I have encountered a complete system freeze on my Ubuntu 24.04 system with GNOME 47. During the freeze, both the mouse and keyboard stop working entirely, and I am unable to interact with the system.
This issue has now occurred twice. I tried various commands and key combinations (e.g., Ctrl + Alt + F1/F2, Alt + SysRq + REISUB), but nothing seemed to work. The only solution was to perform a hard reboot.
Here are some details about my setup:
GNOME Version: 47
Ubuntu Version: 24.04
I suspect it might be related to a software bug or a hardware issue, but I am not sure where to begin troubleshooting.
Has anyone else experienced this issue? If so, do you have any suggestions for debugging or resolving it? I would appreciate any insights or solutions you can offer.
Are you saying that upgrading from 24.04 to 24.10 solved your problem?
Or are you telling @VMC that you upgraded to 24.10?
And if you are using 24.10, why did you say that you were using 24.04?
The use of apt’s -y flag is not recommended outside of scripts. It disables an important safeguard.
The use of apt’s --purge flag should be explained. It’s not the default for a reason.
The use of do-release-upgrade’s -d flag is strongly discouraged. It shouldn’t upgrade folks to 24.10. It should do something very different. Did you test that command?
Hi @ian-weisser,
Thanks for reply, I accepted that I’m just beginner in the Linux journey and also I want to learn and share as my learnings as much as I can.
I just replied to @VMC as he’s asking for the Gnome 47.
I was not aware of the apt’s -y flag as I just searched about how to upgrade Ubuntu on internet.
This post looks like a copy-paste from an LLM such as ChatGPT. While these tools can be handy, it’s not a good idea for an admitted beginner in Linux to post this as fact, especially since you didn’t know what the options do in this particular case.

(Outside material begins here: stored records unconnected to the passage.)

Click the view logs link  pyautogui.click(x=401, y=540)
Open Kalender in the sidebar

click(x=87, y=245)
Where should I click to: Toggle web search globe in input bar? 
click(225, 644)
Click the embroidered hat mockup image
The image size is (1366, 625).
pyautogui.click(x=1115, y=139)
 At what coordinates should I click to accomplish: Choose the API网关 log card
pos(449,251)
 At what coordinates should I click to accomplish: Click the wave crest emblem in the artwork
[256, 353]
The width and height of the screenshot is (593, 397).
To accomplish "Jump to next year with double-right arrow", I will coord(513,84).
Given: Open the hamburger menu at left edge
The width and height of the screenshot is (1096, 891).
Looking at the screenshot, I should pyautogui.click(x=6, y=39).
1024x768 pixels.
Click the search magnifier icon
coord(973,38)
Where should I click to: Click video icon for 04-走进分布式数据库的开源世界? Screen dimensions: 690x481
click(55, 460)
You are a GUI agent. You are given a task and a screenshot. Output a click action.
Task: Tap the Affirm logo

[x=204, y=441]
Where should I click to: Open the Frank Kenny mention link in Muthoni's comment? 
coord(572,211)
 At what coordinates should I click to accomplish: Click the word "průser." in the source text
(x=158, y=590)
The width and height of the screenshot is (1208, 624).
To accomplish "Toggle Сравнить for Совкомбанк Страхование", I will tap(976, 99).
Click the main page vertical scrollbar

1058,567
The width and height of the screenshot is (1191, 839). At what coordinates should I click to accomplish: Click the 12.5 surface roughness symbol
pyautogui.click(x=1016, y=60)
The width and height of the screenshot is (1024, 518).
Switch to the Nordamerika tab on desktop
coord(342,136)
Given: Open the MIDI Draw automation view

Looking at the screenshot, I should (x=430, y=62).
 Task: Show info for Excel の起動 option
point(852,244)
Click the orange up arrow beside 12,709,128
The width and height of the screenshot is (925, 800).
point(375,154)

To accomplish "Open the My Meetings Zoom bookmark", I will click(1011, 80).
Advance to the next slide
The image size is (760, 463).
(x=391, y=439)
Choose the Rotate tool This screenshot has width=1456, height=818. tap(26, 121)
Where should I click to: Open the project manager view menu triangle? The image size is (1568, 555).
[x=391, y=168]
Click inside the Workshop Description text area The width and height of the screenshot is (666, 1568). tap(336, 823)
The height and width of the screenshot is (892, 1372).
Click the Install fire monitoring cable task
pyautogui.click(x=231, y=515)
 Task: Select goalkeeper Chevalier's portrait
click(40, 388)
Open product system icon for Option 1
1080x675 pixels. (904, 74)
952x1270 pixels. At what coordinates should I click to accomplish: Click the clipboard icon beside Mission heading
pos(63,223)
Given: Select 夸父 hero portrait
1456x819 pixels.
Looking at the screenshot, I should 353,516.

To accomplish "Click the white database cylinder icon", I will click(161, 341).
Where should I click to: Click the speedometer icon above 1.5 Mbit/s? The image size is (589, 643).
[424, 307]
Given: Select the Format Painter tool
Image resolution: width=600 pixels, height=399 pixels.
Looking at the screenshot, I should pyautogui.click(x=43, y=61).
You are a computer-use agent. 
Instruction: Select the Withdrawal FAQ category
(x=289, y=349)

I like to consider that the output from tools like ChatGPT can be thought of as the ramblings of “An excitable and enthusiastic internal” that need checking. This is worth considering in the future.
I do hope you continue to enjoy your Linux journey.
Personally, I always stick to LTS releases for stability.
If you really want to test interim releases like 24.10, then I recommend doing so in a virtual machine.
You should, if possible, ideally test development releases in a VM unless you have a spare drive or partition that you don’t mind wiping clean again and again
Whatever route you decide to take, make sure you always have solid backups of important data.